1 minute read

Noela Roibås LOVE AFTER THE QUAKE

When Spanish-born, London-based photographer Noela Roibás visited Nepal in early 2017, she was struck by the number of young couples she noticed. In Nepal, traditional practices still reign: arranged marriages, “chhaupadi”—a practice where women are banned from their homes during menstruation—and the general treatment of women as the property of men from birth.

“Women and girls have little to no access to education and are denied control of their bodies, healthcare choices and ultimately, their lives,” she says. “They have little opportunity to fight for anything but their own lives.”

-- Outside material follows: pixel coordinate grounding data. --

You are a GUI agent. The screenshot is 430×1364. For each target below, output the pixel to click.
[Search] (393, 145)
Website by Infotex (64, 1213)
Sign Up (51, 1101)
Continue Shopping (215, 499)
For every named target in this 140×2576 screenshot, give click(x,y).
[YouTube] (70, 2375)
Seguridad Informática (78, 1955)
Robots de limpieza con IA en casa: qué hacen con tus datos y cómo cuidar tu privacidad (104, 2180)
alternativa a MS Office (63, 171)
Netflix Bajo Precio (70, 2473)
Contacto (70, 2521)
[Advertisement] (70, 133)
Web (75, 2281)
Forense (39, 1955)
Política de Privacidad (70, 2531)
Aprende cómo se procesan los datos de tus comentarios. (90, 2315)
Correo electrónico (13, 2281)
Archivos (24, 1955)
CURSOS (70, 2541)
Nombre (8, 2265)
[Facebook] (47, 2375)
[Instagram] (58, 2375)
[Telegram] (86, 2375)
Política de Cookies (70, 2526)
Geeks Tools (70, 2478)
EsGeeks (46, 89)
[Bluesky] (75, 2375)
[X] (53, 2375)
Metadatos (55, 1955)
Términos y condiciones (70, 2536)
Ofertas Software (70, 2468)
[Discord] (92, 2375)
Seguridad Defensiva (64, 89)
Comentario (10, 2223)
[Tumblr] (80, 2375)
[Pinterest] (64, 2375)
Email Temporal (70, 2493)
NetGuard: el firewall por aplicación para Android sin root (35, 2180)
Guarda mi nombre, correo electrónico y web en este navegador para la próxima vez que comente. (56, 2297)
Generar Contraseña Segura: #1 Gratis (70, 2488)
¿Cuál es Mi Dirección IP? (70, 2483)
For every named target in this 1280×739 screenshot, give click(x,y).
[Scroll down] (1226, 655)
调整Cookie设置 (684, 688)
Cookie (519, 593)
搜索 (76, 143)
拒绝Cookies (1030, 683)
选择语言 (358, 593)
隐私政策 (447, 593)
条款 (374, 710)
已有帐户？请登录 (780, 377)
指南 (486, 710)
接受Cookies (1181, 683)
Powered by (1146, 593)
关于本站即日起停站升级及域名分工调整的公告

She started interviewing and making portraits of couples to learn more about this divergence from traditional cultural norms. Among the couples she met were a woman named Maya and her boyfriend, in a park where “young couples go to cuddle privately.”

Training her lens on Maya, whom she befriended and lived with during her month in the country, “Love After the Quake,” became Roibás’ poetic homage to a new generation of feminism that’s bubbling just below the surface in the wake of a country still recovering from the devastating earthquake of 2015.

Through her quiet and intimate photographs, Roibás hopes to tell a more hopeful story about Nepal’s future: “There are many educated women there, fighting for their independence and rights—I believe it's necessary to know that and support them.”

She says she was lucky to witness the culture from the inside and to see that “women are really done with patriarchy and are fighting for their rights and freedom.”